━━━━━ Supplied data
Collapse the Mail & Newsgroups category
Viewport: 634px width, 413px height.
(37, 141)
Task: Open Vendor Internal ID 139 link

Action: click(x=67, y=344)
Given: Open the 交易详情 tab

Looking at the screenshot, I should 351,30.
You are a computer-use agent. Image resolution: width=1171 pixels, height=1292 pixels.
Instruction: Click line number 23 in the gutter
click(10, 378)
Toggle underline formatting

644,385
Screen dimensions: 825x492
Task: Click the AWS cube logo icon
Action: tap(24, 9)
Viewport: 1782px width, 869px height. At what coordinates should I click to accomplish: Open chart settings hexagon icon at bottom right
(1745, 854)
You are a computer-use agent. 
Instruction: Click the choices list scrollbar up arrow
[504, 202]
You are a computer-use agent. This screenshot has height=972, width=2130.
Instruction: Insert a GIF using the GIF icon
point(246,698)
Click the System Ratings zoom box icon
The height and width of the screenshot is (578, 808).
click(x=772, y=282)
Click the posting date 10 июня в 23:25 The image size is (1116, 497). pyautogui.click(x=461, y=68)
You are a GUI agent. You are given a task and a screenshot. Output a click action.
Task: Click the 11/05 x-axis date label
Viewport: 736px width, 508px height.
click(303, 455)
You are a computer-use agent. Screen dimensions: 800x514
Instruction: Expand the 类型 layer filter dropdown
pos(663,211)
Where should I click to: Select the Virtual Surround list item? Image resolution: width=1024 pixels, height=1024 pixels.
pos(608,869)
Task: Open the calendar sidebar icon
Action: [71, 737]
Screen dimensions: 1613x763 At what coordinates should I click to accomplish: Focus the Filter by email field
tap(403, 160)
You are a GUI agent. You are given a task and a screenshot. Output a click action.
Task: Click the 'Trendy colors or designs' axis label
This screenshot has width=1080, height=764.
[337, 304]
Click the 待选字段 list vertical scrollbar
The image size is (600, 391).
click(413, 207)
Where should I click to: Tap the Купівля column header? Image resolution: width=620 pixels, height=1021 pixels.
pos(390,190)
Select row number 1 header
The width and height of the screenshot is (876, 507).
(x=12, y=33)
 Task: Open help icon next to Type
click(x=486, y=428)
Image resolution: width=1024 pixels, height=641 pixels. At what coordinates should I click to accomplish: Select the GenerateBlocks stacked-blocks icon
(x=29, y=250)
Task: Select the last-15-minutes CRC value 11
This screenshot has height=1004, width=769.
━━━━━━━━━━
▶ _Task to carry out_
From the records, copy out each line that includes the string "computer".

▶ _Solution_
You are a computer-use agent. Image resolution: width=1171 pixels, height=1292 pixels.
You are a computer-use agent. 
You are a computer-use agent. This screenshot has height=972, width=2130.
You are a computer-use agent. Screen dimensions: 800x514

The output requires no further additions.